#### Exercise input ####

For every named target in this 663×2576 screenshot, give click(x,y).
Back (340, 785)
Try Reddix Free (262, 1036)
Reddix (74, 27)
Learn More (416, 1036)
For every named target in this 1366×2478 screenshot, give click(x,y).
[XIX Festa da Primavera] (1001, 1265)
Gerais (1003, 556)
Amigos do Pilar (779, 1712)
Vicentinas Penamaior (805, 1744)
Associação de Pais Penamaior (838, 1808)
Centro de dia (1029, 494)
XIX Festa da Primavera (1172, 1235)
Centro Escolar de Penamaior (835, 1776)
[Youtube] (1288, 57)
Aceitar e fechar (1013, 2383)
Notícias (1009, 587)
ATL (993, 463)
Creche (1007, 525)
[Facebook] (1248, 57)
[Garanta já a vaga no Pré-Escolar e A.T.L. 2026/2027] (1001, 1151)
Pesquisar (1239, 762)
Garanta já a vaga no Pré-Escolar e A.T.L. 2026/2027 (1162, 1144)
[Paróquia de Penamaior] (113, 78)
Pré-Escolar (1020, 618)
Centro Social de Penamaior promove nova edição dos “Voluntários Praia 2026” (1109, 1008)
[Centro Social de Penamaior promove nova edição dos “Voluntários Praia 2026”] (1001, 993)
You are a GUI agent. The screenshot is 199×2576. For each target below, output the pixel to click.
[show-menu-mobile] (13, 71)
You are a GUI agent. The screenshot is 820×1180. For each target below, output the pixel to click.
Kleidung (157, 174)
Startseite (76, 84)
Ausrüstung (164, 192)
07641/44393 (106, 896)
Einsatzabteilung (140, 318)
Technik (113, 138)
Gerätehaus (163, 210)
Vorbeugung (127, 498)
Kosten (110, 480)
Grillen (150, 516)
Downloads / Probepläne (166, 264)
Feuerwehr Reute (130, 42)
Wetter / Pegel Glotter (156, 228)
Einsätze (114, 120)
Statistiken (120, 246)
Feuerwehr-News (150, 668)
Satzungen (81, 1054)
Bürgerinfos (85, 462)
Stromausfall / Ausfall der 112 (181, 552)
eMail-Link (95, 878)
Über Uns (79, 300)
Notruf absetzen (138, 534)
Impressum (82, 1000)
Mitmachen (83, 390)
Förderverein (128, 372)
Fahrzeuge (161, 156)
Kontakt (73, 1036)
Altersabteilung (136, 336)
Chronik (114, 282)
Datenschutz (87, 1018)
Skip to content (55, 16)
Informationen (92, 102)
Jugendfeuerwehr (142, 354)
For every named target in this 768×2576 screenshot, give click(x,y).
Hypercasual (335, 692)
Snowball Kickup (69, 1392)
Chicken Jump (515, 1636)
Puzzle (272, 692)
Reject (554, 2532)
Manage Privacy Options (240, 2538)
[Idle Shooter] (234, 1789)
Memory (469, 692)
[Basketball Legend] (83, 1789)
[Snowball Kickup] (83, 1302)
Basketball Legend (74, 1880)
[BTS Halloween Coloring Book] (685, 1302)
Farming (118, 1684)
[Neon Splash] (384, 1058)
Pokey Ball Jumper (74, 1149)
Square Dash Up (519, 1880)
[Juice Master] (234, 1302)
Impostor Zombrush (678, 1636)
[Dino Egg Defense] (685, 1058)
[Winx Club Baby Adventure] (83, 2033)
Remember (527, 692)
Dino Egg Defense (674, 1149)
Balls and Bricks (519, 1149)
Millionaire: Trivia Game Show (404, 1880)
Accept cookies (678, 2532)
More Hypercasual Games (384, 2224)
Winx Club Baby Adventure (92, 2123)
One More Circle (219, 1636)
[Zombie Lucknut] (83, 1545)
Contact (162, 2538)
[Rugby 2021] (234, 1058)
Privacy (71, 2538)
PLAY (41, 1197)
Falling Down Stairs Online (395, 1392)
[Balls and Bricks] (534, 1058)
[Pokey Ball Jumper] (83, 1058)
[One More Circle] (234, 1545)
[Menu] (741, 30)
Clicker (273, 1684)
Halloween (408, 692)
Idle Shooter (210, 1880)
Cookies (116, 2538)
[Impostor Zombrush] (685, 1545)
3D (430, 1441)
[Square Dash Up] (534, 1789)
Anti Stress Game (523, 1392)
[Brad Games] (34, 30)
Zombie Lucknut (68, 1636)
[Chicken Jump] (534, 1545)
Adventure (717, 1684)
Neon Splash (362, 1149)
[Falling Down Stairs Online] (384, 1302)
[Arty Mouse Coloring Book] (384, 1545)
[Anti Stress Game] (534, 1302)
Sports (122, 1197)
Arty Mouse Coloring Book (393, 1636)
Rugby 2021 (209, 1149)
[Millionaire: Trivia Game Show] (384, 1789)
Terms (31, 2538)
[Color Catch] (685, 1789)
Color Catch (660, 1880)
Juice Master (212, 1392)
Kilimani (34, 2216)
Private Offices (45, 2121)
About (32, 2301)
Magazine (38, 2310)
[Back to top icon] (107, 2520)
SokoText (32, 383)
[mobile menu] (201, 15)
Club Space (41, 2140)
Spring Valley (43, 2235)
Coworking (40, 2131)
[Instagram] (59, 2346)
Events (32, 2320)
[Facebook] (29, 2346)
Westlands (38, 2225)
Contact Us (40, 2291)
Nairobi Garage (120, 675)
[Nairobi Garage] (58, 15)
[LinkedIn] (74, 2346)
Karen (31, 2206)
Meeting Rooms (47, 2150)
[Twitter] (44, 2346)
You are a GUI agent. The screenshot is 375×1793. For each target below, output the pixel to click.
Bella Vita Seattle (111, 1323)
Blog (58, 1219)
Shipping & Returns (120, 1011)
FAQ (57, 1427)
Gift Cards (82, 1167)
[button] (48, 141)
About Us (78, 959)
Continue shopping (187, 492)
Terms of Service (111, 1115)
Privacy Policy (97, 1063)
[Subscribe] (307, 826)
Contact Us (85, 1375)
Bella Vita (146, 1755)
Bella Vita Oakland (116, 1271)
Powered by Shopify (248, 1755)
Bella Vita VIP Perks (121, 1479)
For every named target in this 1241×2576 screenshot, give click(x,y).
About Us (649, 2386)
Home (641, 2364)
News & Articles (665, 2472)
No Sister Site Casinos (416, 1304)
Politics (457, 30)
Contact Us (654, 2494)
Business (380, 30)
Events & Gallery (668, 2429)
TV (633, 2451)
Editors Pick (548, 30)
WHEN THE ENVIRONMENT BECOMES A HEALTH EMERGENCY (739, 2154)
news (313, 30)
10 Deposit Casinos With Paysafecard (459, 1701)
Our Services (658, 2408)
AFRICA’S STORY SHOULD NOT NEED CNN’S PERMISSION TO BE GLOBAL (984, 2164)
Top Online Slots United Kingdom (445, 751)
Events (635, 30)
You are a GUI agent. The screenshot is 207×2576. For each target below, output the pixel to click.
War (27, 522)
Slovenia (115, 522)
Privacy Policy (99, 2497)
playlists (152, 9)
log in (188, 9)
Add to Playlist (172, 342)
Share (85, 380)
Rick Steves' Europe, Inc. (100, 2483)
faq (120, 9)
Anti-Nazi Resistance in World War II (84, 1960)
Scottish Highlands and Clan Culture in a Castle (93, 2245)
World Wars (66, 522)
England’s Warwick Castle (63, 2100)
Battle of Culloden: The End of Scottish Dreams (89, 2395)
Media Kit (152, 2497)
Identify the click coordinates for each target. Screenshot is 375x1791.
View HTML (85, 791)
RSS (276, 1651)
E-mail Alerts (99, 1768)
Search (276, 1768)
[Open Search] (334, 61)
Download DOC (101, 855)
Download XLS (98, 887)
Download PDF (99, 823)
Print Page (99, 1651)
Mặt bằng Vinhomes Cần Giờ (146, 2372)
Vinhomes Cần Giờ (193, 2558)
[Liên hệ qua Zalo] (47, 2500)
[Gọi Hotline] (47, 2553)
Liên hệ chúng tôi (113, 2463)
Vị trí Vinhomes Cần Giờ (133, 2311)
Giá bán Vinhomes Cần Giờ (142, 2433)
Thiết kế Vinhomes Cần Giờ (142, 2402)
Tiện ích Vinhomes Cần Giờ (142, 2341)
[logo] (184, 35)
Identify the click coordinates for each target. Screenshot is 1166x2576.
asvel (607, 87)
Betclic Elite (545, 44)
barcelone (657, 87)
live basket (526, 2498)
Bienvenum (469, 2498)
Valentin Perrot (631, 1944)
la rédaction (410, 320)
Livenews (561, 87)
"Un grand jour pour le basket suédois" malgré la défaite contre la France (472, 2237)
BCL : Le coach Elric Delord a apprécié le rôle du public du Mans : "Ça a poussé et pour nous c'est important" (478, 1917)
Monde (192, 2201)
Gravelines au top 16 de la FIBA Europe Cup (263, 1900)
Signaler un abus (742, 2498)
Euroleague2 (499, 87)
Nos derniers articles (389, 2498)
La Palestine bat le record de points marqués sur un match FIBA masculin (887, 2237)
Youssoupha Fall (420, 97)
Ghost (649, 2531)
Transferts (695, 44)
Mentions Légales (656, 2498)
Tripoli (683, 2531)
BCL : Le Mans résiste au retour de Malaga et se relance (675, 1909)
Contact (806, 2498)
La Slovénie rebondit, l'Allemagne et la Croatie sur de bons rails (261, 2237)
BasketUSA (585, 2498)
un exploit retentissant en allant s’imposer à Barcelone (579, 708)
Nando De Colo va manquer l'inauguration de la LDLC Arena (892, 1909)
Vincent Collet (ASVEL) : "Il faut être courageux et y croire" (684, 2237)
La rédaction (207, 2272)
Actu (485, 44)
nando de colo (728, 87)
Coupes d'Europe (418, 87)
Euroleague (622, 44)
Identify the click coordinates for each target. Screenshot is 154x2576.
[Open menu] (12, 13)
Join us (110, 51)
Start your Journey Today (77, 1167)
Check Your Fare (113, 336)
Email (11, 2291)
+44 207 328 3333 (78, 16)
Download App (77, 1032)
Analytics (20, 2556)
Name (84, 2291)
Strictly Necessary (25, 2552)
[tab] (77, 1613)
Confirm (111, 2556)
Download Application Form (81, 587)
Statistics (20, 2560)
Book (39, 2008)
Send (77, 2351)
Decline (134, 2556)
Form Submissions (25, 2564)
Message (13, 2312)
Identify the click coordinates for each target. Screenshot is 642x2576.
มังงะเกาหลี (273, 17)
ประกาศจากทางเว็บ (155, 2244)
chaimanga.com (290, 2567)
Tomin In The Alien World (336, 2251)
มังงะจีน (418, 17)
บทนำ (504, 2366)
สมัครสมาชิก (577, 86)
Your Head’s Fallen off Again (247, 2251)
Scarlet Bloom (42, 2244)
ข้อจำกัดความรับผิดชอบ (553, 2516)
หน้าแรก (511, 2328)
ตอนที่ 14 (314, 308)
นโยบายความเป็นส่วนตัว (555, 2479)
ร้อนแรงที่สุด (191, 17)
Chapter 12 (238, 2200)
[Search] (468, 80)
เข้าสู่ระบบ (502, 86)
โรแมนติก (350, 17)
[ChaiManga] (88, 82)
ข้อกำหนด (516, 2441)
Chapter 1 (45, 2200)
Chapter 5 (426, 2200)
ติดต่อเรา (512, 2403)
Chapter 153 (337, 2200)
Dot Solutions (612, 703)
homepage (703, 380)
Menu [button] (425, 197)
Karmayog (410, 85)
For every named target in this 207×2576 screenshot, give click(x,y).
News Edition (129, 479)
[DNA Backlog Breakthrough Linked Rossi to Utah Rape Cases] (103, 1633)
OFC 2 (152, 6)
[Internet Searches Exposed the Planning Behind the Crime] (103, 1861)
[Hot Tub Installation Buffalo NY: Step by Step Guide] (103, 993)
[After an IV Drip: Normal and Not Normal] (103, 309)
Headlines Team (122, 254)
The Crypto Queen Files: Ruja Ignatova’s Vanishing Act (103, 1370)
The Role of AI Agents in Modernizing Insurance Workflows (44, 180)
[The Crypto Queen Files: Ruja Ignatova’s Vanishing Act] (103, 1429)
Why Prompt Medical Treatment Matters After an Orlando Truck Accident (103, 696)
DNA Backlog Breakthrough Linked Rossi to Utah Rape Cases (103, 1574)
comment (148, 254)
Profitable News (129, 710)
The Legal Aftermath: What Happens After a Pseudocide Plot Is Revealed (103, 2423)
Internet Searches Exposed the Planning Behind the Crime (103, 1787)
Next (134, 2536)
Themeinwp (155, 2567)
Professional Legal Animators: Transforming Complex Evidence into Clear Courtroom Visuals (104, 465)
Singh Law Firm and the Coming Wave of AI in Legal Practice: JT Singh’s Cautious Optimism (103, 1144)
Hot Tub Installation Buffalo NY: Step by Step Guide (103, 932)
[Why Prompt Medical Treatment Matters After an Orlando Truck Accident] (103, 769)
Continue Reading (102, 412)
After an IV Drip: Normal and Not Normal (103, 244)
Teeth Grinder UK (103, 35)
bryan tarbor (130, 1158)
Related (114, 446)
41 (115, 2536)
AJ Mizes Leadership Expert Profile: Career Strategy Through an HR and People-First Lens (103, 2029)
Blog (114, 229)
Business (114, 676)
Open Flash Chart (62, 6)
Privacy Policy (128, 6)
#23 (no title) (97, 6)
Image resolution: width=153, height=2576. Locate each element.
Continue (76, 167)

####

Restate, word for word, the listing above from its first line through the line that contains "Vicentinas Penamaior (805, 1744)", keeping both of those lines.

Result for this task.
For every named target in this 663×2576 screenshot, give click(x,y).
Back (340, 785)
Try Reddix Free (262, 1036)
Reddix (74, 27)
Learn More (416, 1036)
For every named target in this 1366×2478 screenshot, give click(x,y).
[XIX Festa da Primavera] (1001, 1265)
Gerais (1003, 556)
Amigos do Pilar (779, 1712)
Vicentinas Penamaior (805, 1744)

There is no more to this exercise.